(SOURCE RECORDS begins)

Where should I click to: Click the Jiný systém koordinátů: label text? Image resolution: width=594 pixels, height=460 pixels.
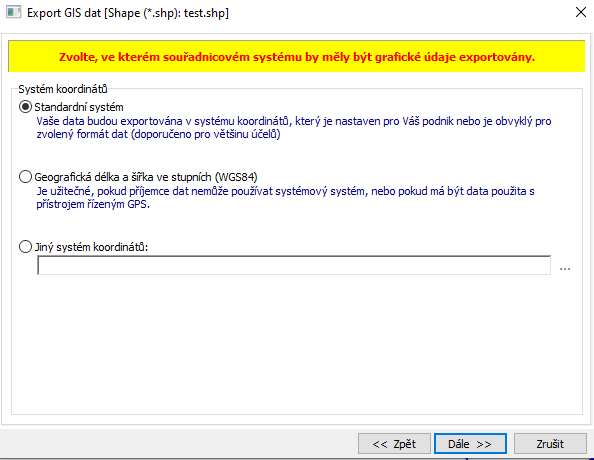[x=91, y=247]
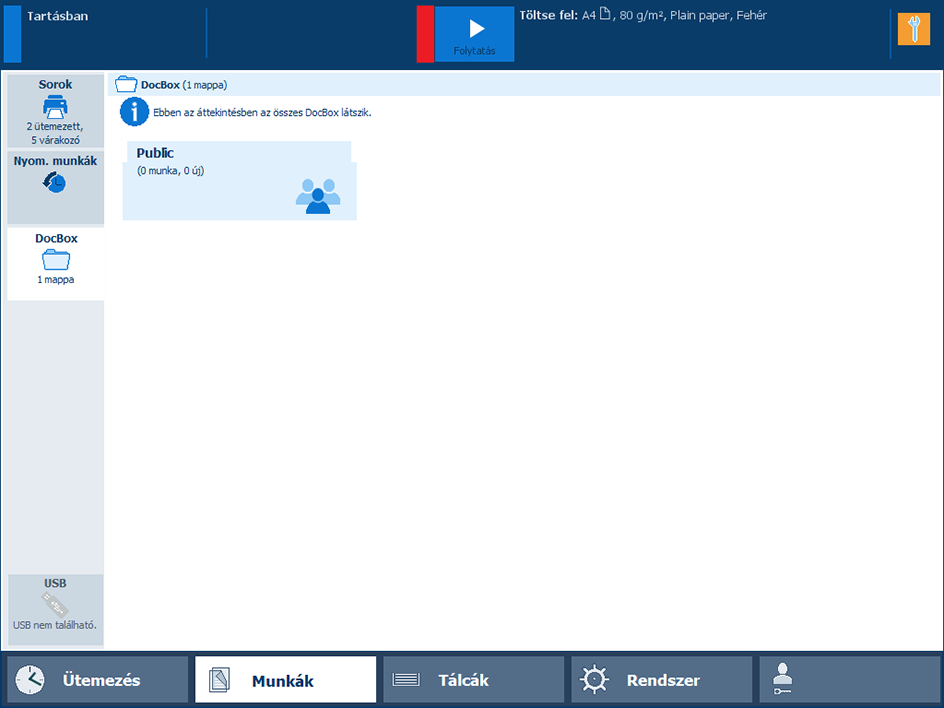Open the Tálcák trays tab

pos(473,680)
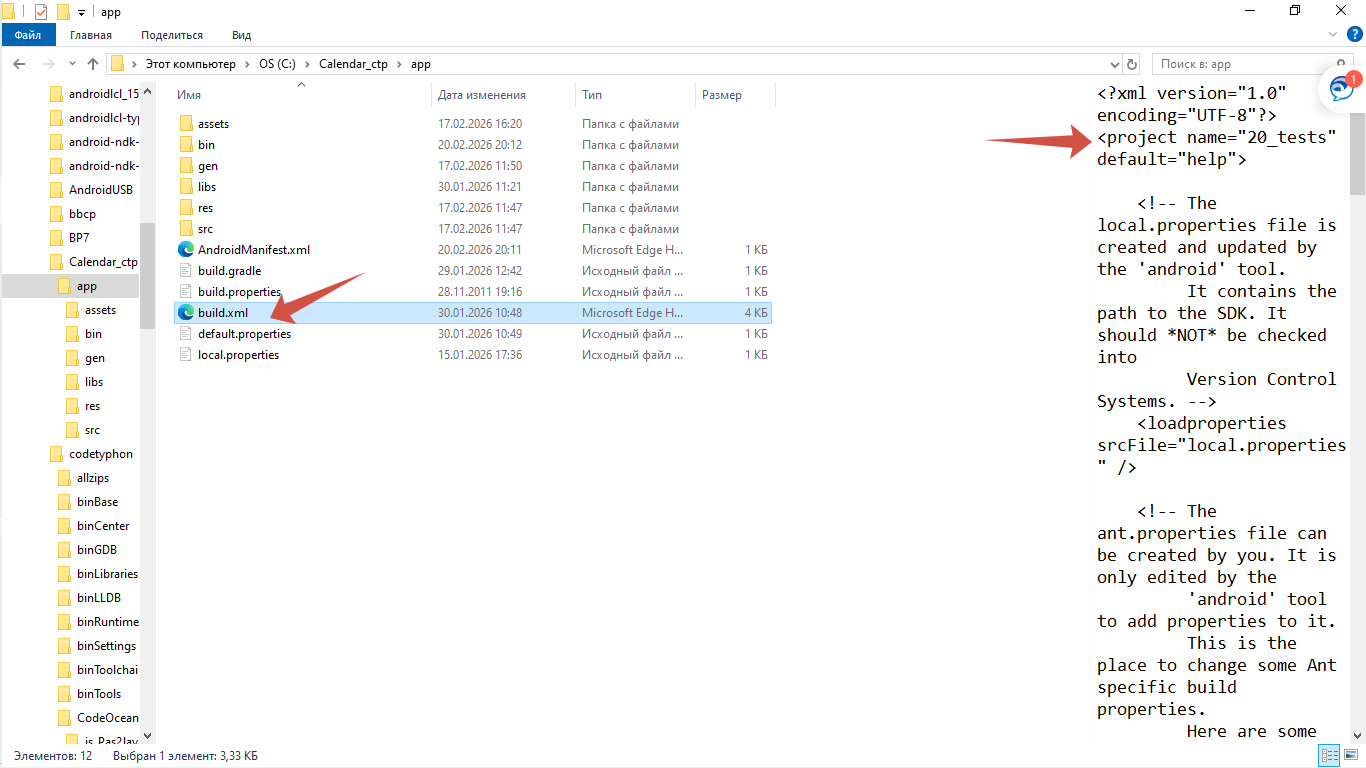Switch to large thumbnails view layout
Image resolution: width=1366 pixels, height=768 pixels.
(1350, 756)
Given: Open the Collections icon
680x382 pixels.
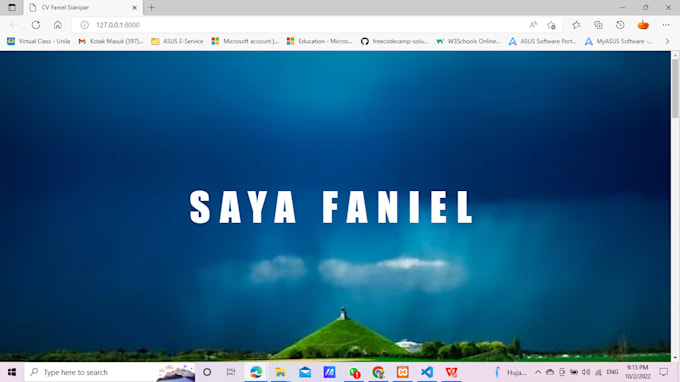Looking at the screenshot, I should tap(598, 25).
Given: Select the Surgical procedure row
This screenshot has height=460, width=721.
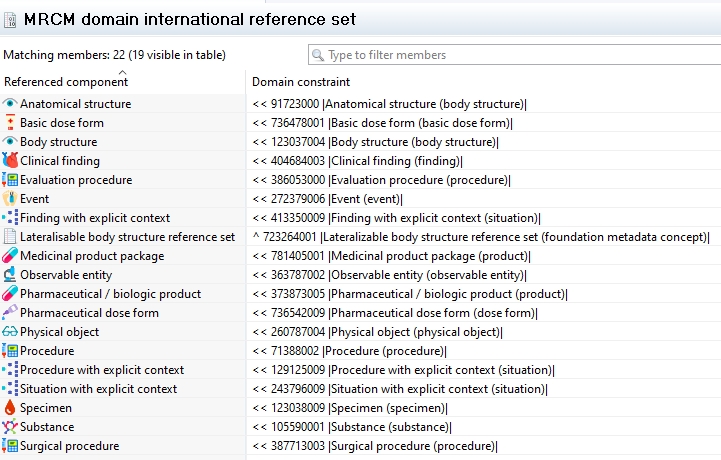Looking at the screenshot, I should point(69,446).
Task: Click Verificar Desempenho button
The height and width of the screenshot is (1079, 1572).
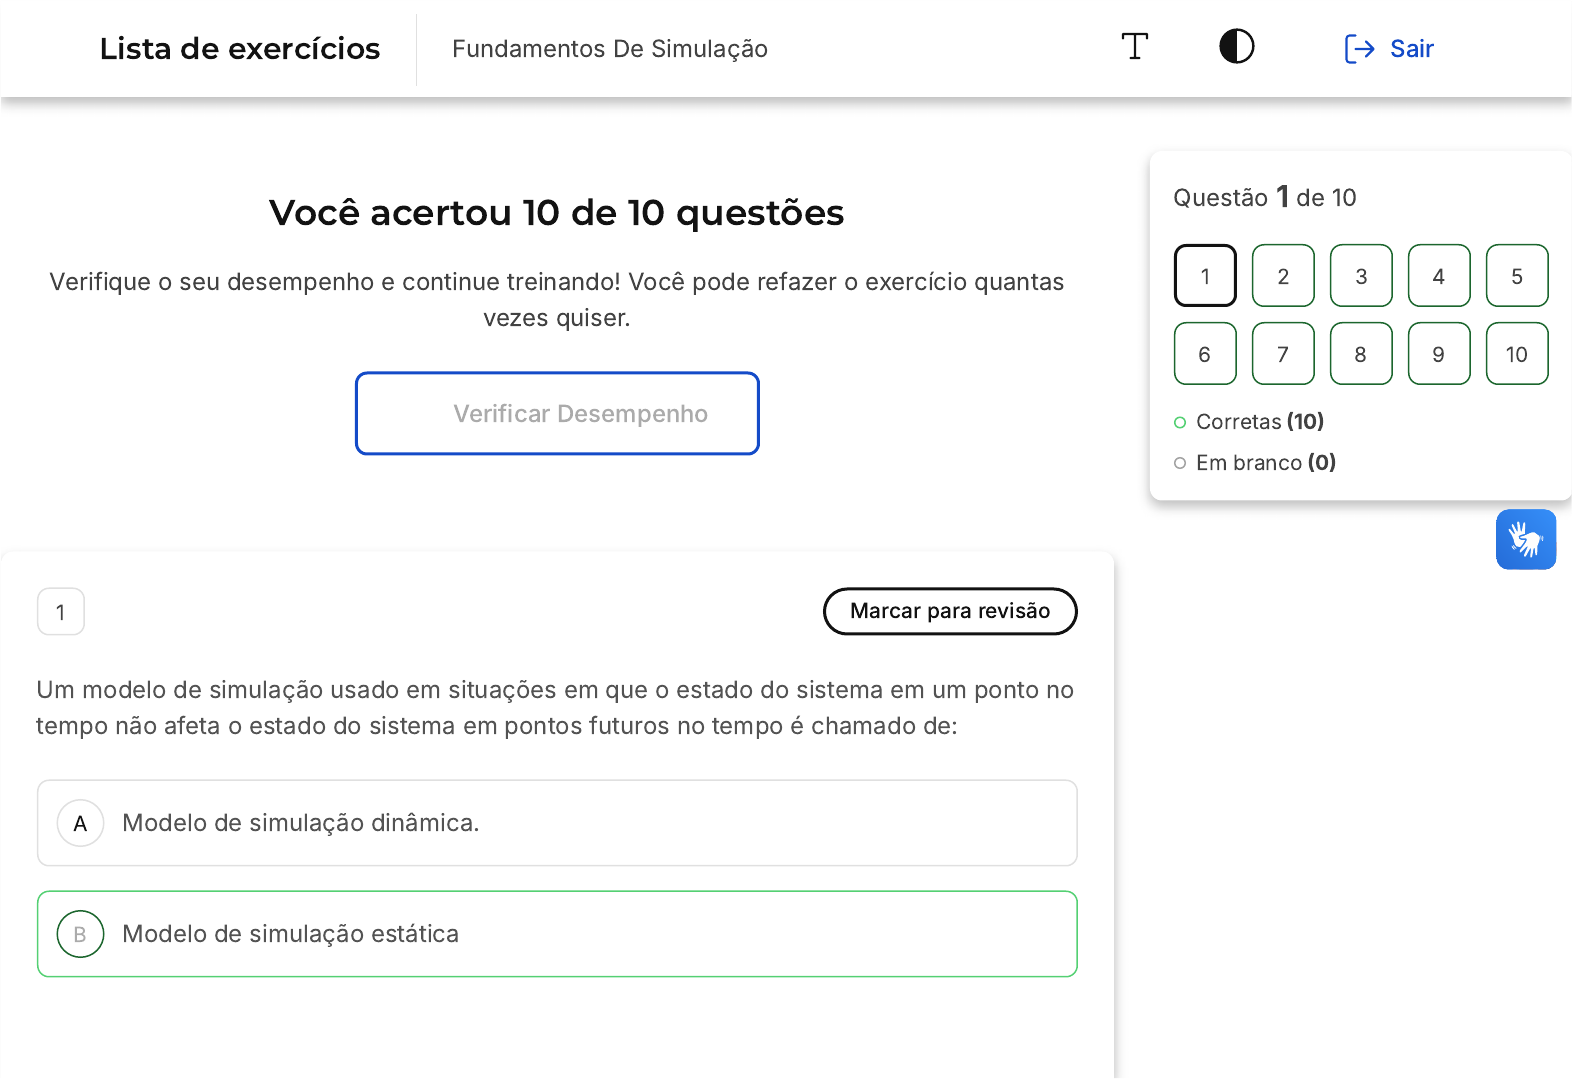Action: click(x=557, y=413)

(SOURCE RECORDS ends)

● **YOUR INSTRUCTIONS**: For the word "Given", find all matching lines in the entries above and copy them out.

● **TASK SOLUTION**:
Given: Open the Collections icon
Given: Select the Surgical procedure row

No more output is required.